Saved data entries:
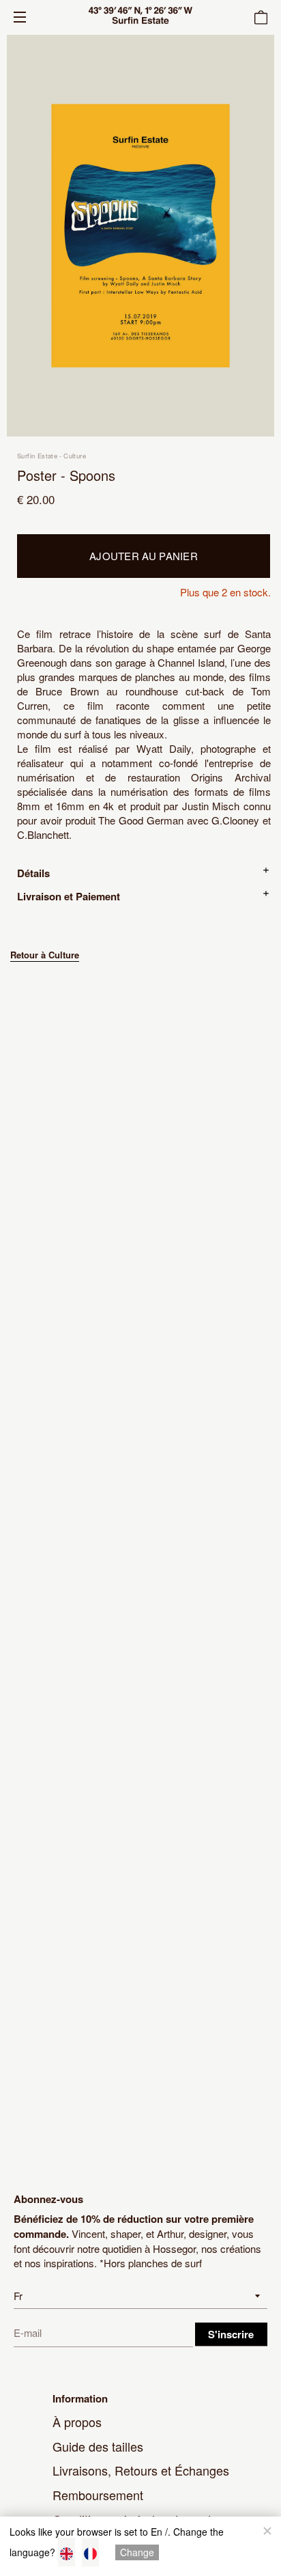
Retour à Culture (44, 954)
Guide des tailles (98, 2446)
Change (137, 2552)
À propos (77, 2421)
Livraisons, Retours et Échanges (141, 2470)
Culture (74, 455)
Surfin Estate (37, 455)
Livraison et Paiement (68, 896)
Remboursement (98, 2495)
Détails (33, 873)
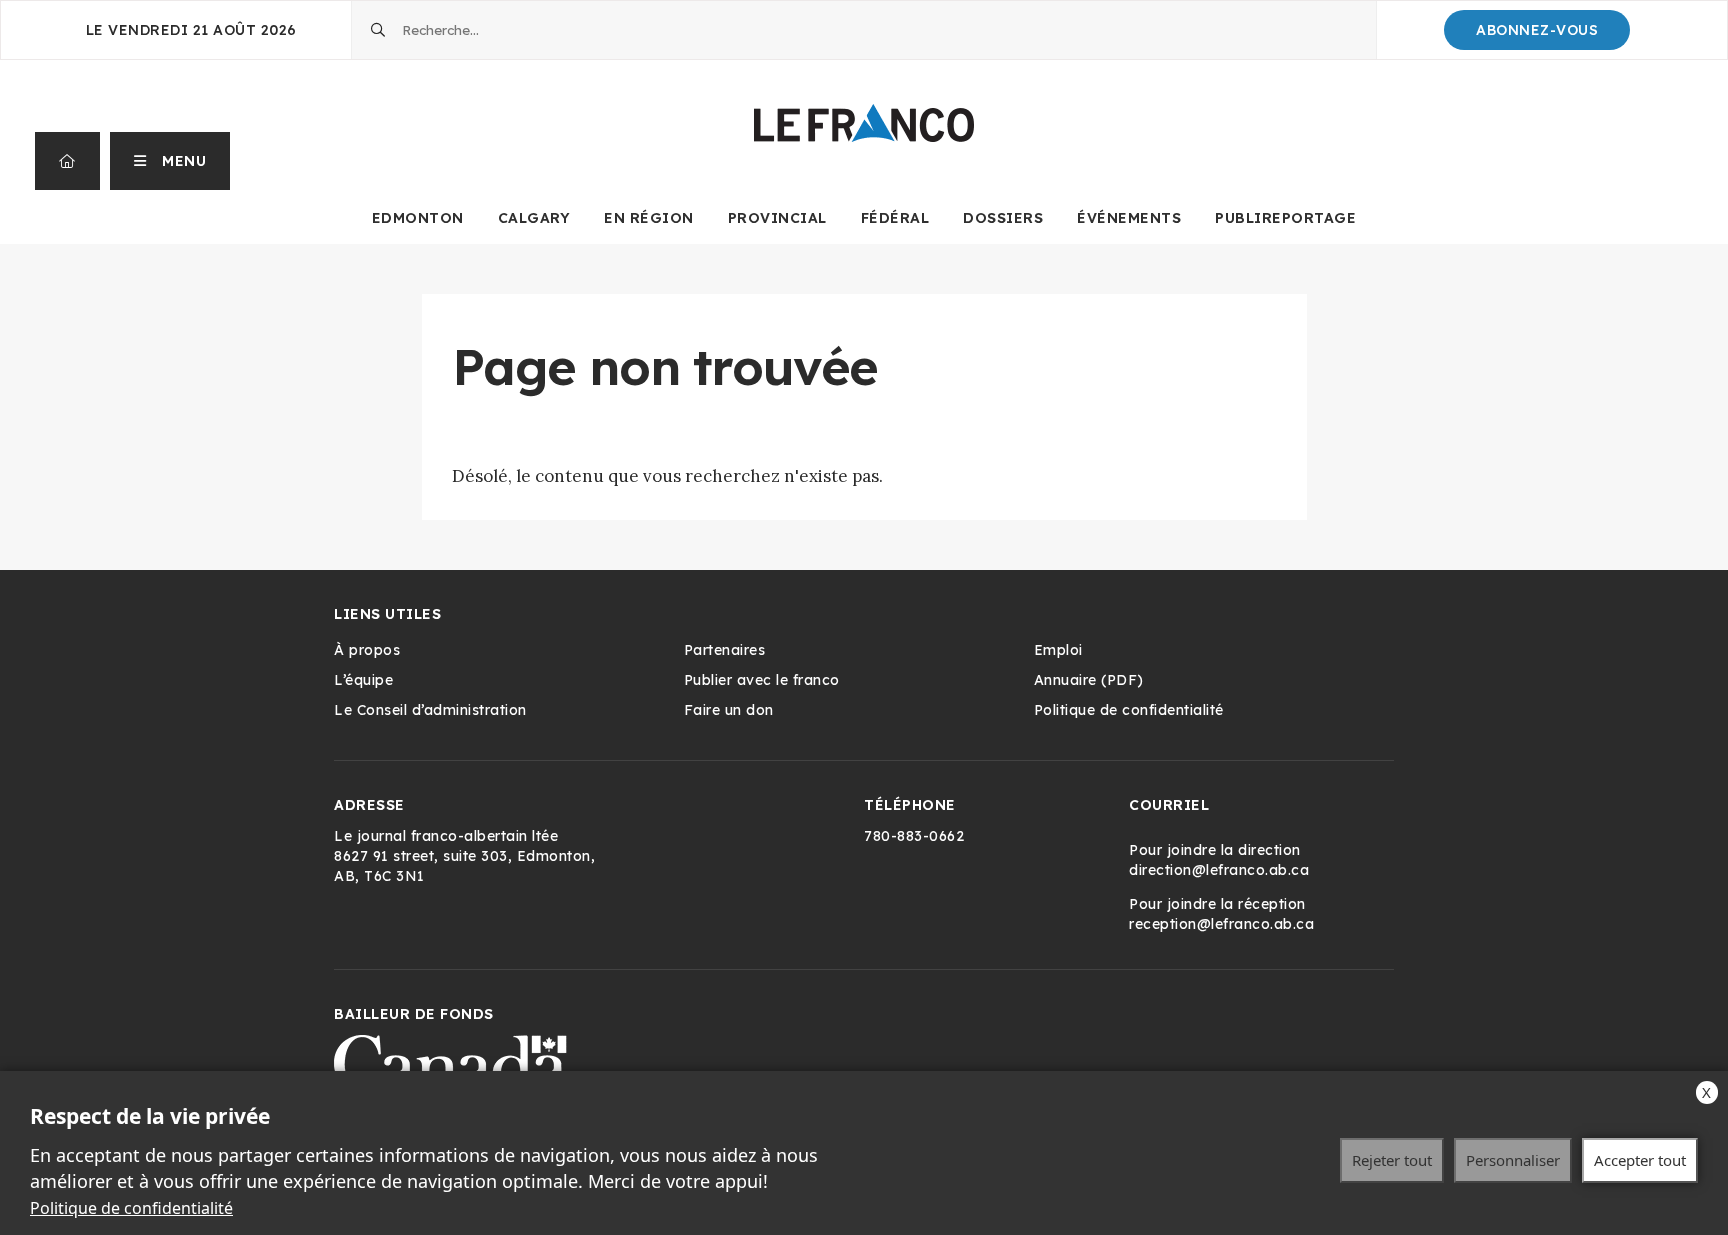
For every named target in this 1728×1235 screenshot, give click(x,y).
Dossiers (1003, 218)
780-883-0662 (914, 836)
* * *
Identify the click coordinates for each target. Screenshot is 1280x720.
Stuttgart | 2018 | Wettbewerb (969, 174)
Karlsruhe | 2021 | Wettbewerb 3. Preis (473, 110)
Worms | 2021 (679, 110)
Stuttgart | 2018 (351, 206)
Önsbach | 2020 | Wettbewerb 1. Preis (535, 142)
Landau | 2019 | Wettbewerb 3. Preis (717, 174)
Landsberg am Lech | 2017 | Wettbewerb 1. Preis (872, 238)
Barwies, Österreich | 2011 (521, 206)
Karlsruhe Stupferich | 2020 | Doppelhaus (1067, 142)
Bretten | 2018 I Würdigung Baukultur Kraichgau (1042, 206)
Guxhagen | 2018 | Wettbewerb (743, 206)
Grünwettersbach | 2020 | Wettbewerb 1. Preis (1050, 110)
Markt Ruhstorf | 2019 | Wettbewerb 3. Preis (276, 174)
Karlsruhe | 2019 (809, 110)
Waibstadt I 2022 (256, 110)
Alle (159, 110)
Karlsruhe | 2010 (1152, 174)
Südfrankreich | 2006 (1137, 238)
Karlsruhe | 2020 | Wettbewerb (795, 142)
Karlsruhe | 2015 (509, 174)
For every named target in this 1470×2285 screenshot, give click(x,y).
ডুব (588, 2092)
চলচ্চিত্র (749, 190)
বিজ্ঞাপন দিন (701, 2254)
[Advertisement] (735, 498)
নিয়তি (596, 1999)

**Activity**
Transcribe the records above exactly, beginning at the line that contains "Bretten | 2018" and ending with the line that contains "নিয়তি (596, 1999)", both included, and nothing else.

**Exercise output**
Bretten | 2018 I Würdigung Baukultur Kraichgau (1042, 206)
Guxhagen | 2018 | Wettbewerb (743, 206)
Grünwettersbach | 2020 | Wettbewerb 1. Preis (1050, 110)
Markt Ruhstorf | 2019 | Wettbewerb 3. Preis (276, 174)
Karlsruhe | 2019 (809, 110)
Waibstadt I 2022 (256, 110)
Alle (159, 110)
Karlsruhe | 2010 (1152, 174)
Südfrankreich | 2006 (1137, 238)
Karlsruhe | 2020 | Wettbewerb (795, 142)
Karlsruhe | 2015 (509, 174)
For every named target in this 1470×2285 screenshot, give click(x,y).
ডুব (588, 2092)
চলচ্চিত্র (749, 190)
বিজ্ঞাপন দিন (701, 2254)
[Advertisement] (735, 498)
নিয়তি (596, 1999)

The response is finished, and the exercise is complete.